Text provided ::

•••

Whiskey, Leave the Bottle!
On the road…again!!!
Essays, Stories, Adventures, Dreams
Chronicles of a Footloose Forester
By Dick Pellek
Whiskey, Leave the Bottle!
Those familiar lines, to the devotees of Gunsmoke and its many recorded re-runs, are thought triggers that spurred subsequent actions among the many sodbusters, wranglers, drifters, gunslingers, and others who passed through the swinging doors of the Long Branch Saloon in the fantasy land of Dodge City, Kansas of the old West. The sodbuster or the gunslinger was marking time before making the next move, his next move, to resolve the problem at hand. Never a female was featured in such a scene. For sure, it was a very common scene made for TV audiences who may have been contemporaneously looking for answers in their own troubled lives of the turbulent year of 2021. At a minimum, the cowboy whisky drinkers in TV westerns were looking for inspiration in regard to problems and issues that were plaguing them. In TV land and today, a bottle of whisky is a totem of assuagement. The same category of issues and personal problems also pertained to novelists like Ernest Hemingway and F. Scott Fitzgerald who drank heavily before and during their sessions of passionate writing. They may not have barked the order, “whiskey, leave the bottle!” but they drank heavily in the hopes of obtaining the inspiration to make their writing efforts worthwhile.

•••

Collected data ::
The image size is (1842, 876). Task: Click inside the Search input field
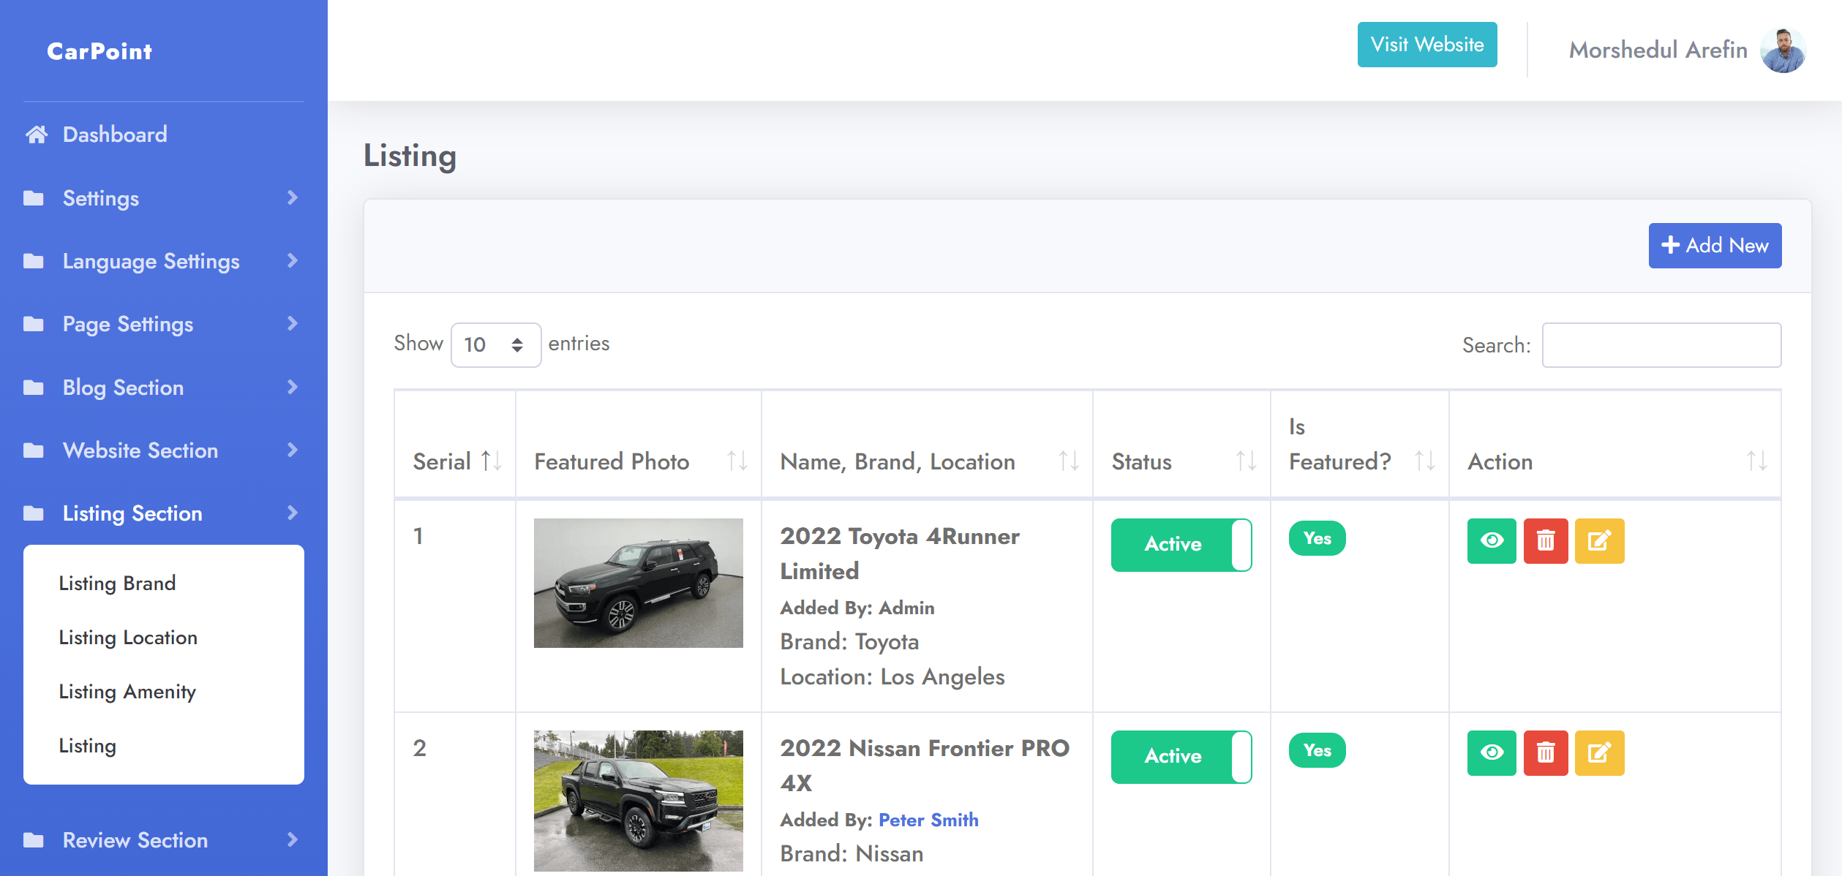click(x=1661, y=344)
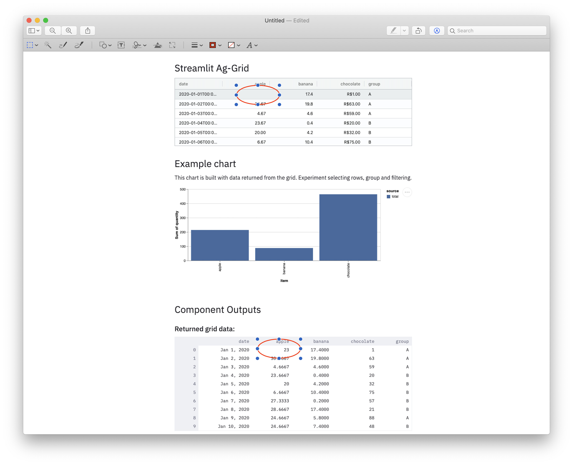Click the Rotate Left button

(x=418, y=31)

•••

Exercise 1 ::
Based on the whiskey essay, does each of the following statements agree with the text? Answer yes or no for each and quote the words that decide it.
(a) Women were often shown in the saloon scene.
(b) The Long Branch Saloon is placed in Dodge City, Kansas.
(c) Hemingway and Fitzgerald are said to have barked the order "whiskey, leave the bottle!"
Exercise 2 :: Pick up the whiskey essay after its final sentence and carry it on.

Expected answer 1 ::
(a) No: "Never a female was featured in such a scene."
(b) Yes: "the swinging doors of the Long Branch Saloon in the fantasy land of Dodge City, Kansas of the old West"
(c) No: "They may not have barked the order, “whiskey, leave the bottle!”"

Expected answer 2 ::
pick your poison
The Footloose Forester has no intention of trying his hand at being a novelist, but he sometimes hankers for being a part of earlier times when a horse and the fresh air of the open range were the daily realities, instead of the lines of snarled traffic in congested cities and towns. He may never get the chance to walk into a genuine cowboy bar and say, ever so curtly, “whisky, leave the bottle!” BUT he does have a small bottle of opened whisky he sometimes reaches for, hoping that the mind-altering liquid within will hasten the arrival of the inspiration that he is seeking.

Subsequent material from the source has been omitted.